_Items listed in a dataset_

━━━

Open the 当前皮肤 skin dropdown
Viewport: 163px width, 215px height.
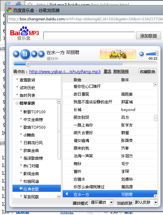tap(146, 202)
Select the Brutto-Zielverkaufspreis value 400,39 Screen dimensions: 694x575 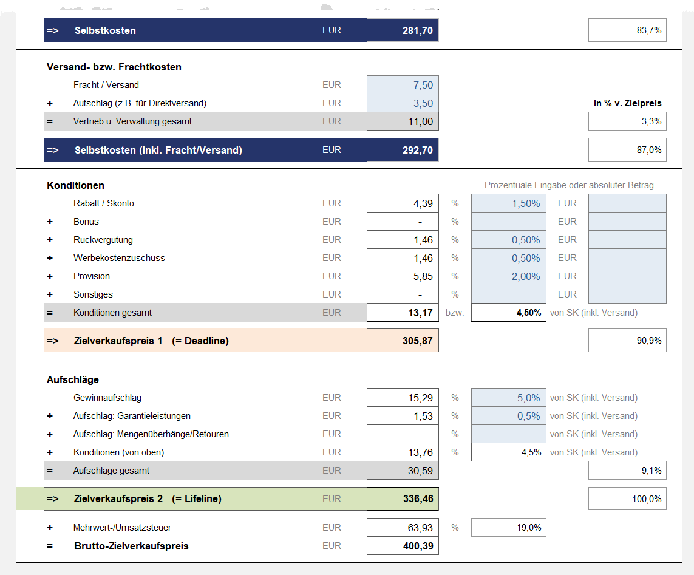pyautogui.click(x=403, y=546)
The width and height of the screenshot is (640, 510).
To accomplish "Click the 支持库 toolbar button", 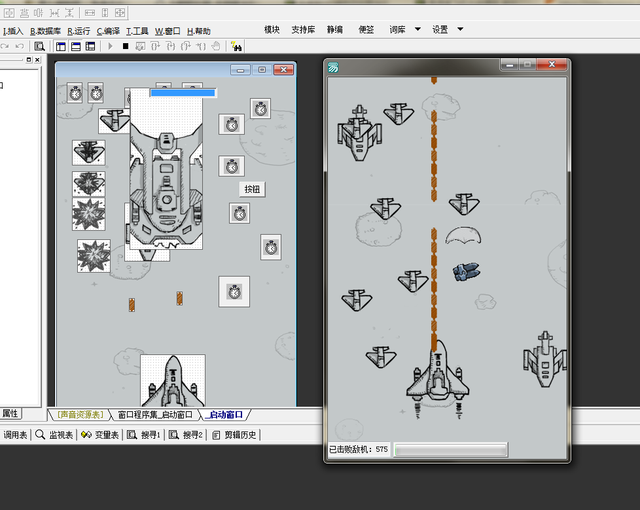I will pos(303,29).
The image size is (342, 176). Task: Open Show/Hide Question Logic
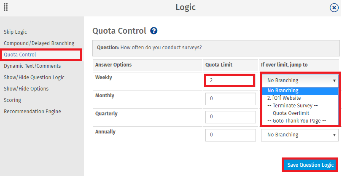pyautogui.click(x=34, y=77)
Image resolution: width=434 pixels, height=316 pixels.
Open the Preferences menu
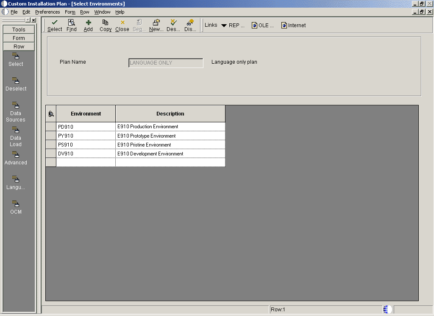click(x=47, y=12)
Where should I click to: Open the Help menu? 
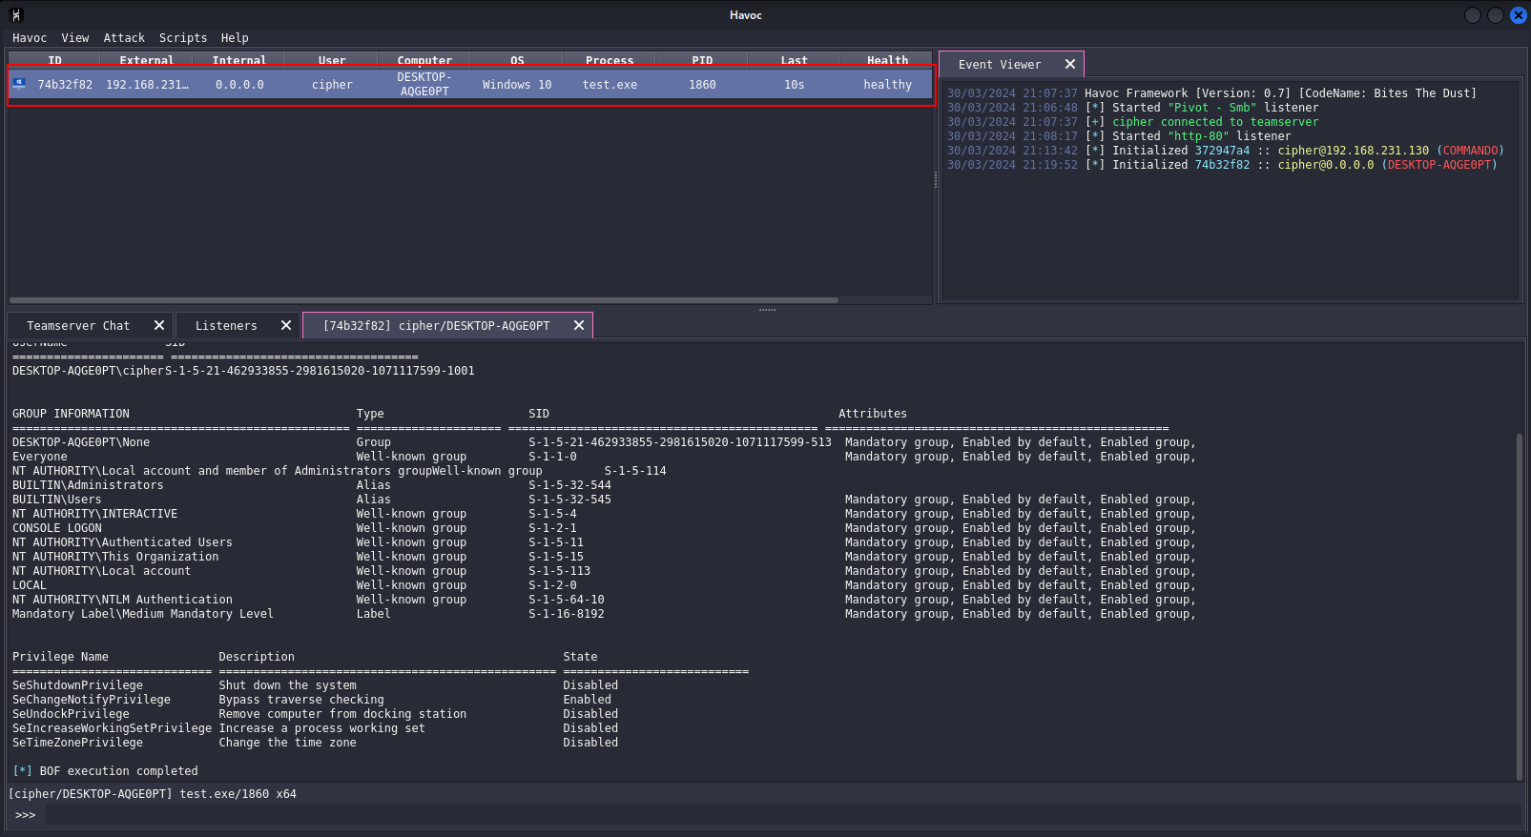click(235, 38)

━━━

_PROBLEM TO WORK ON_
Begin at the line containing "The image size" and stop at the last line of the data. Repeat only those lines, exactly, and leave out the pictures.

_EXERCISE SOLUTION_
The image size is (342, 176). Task: Open Show/Hide Question Logic
pyautogui.click(x=34, y=77)
Image resolution: width=434 pixels, height=316 pixels.
Open the Preferences menu
click(x=47, y=12)
Where should I click to: Open the Help menu? 
click(235, 38)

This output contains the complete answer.